Engineering Pitfalls at Scale
Testing on 10M Wikipedia documents exposed three critical hurdles:
1. The Float32 Trap
When storing MinHash signatures in a vector database, float32 formats corrupt values above 16,777,216.
-
Solution: Binary vector support (e.g., Milvus’
BINARY_VECTOR
type) preserves uint32 integrity.
2. Import Bottlenecks
Loading 30GB of signatures (780-dimensional uint32) took 45 minutes—unacceptable for iterative pipelines.
-
Breakthrough: Parallel file processing cut this to 4 minutes. Key optimizations:
- Distributed shard ingestion
- Dynamic memory pooling
3. Query Concurrency Walls
At peak load (44K queries/sec), indexing collapsed. We redesigned the pipeline:
[Shingling] → [MinHash Gen] → [LSH Bucketing]
↓
[Distributed Vector DB] ← [Batch Dedup API]
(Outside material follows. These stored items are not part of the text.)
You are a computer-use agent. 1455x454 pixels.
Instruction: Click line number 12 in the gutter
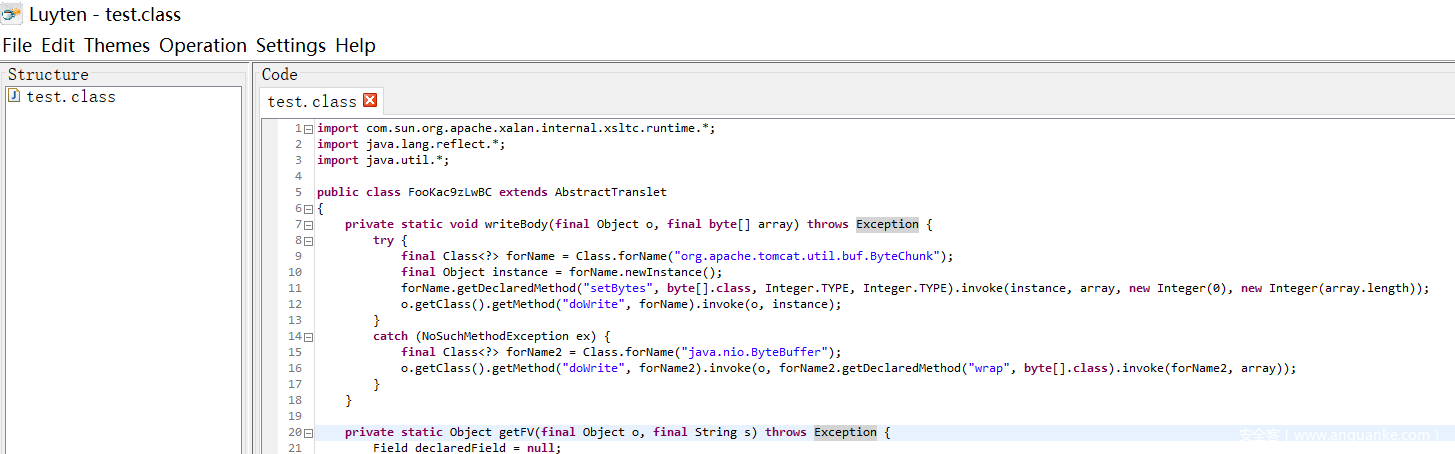(294, 288)
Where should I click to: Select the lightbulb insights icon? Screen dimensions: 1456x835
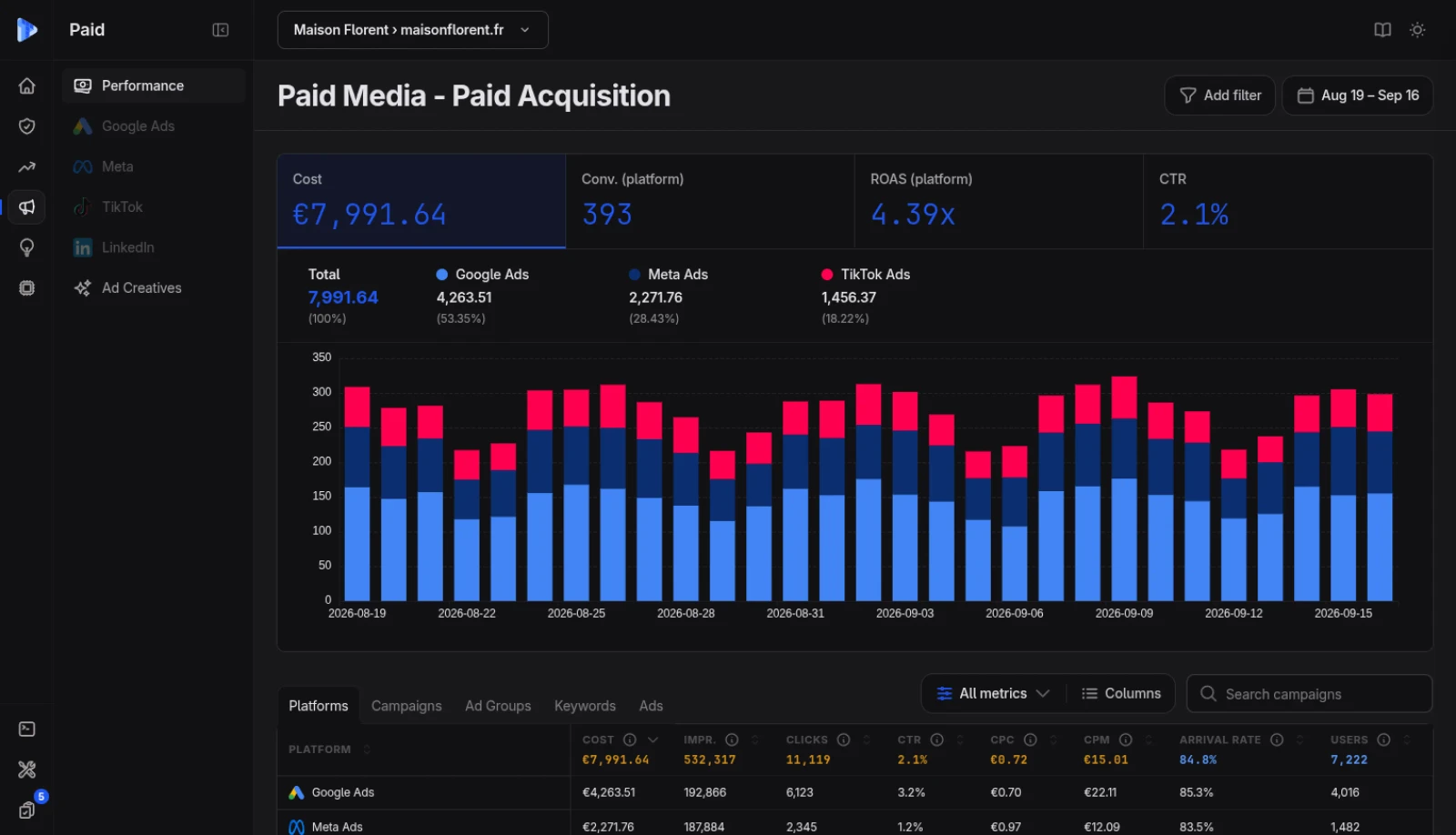(x=26, y=247)
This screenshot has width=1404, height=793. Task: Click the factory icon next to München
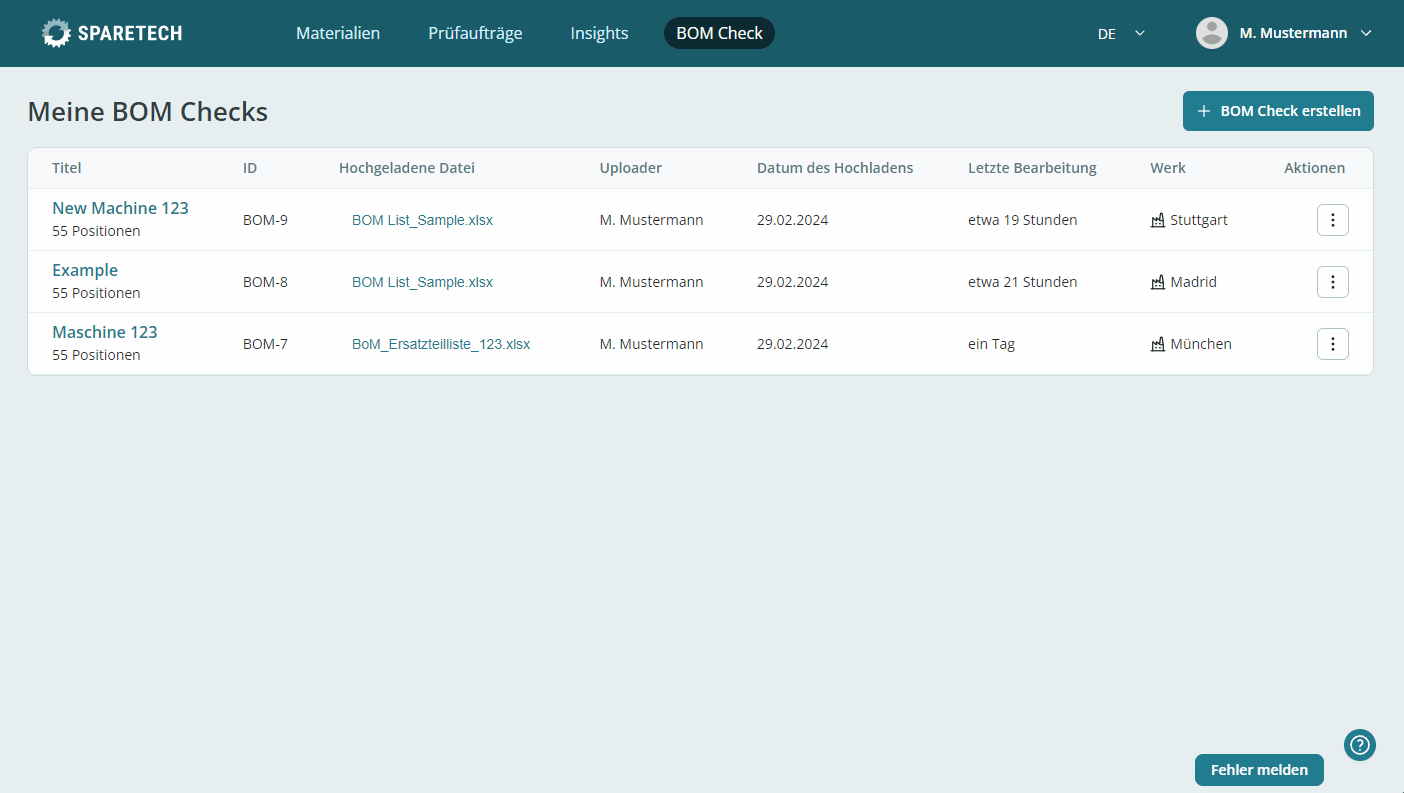pos(1157,343)
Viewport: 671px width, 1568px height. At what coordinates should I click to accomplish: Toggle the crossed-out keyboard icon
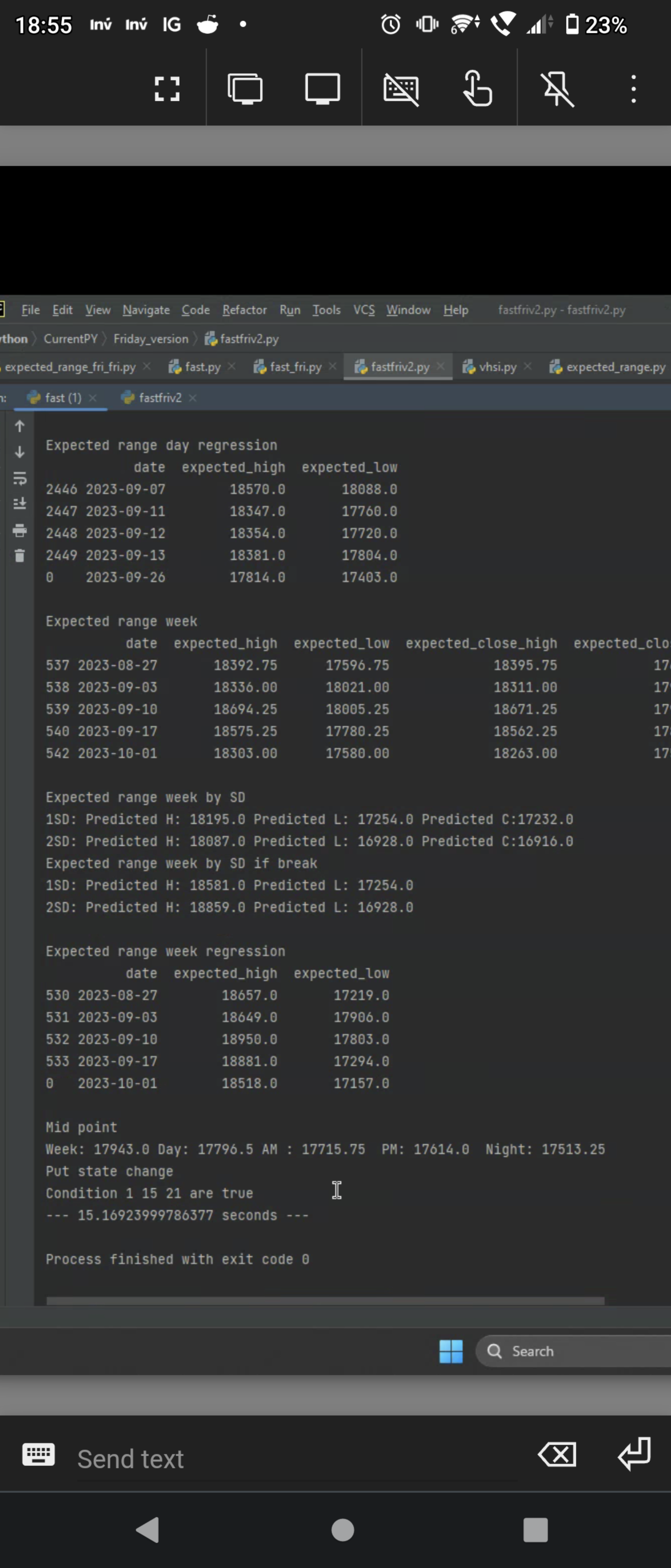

Deployment Guide: Consistency Levels Matter
Not all deduplication requires strong consistency. For training data:
- Strong Consistency: Use when building canonical datasets. Guarantees no dupes—at 30% throughput cost.
- Eventual Consistency: Acceptable for augmenting live data. Achieves 97% dedup accuracy at 60% lower latency.
Misuse Example: Strong consistency in streaming data ingestion crashed our cluster at 100K docs/sec. Downgrading to eventual consistency solved it.
Performance Benchmarks: 10M Document Test
Method | Precision | Recall | Time (min) |
---|---|---|---|
Exact Hashing | 100% | 62% | 18 |
Semantic (BERT) | 98% | 95% | 240 |
MinHash LSH (Ours) | 92% | 99% | 27 |
Hardware: 8x AWS r6g.2xlarge (64 vCPU, 512GB RAM).
Reflections and Future Tests
The biggest surprise? Deduplication improved model generalization more than adding 5% more data. Next, I’m testing:
- Hybrid Semantic-MinHash Systems: Can BERT filters + LSH reduce false positives?
- Dynamic Band Adjustment: Automatically tune LSH bands based on dataset entropy.
- Pre-training Impact: Quantifying perplexity reduction from deduplicated vs. raw data.
Trillion-token training is a minefield of inefficiencies. Deduplication isn’t glamorous—but ignoring it wastes millions and cripples models.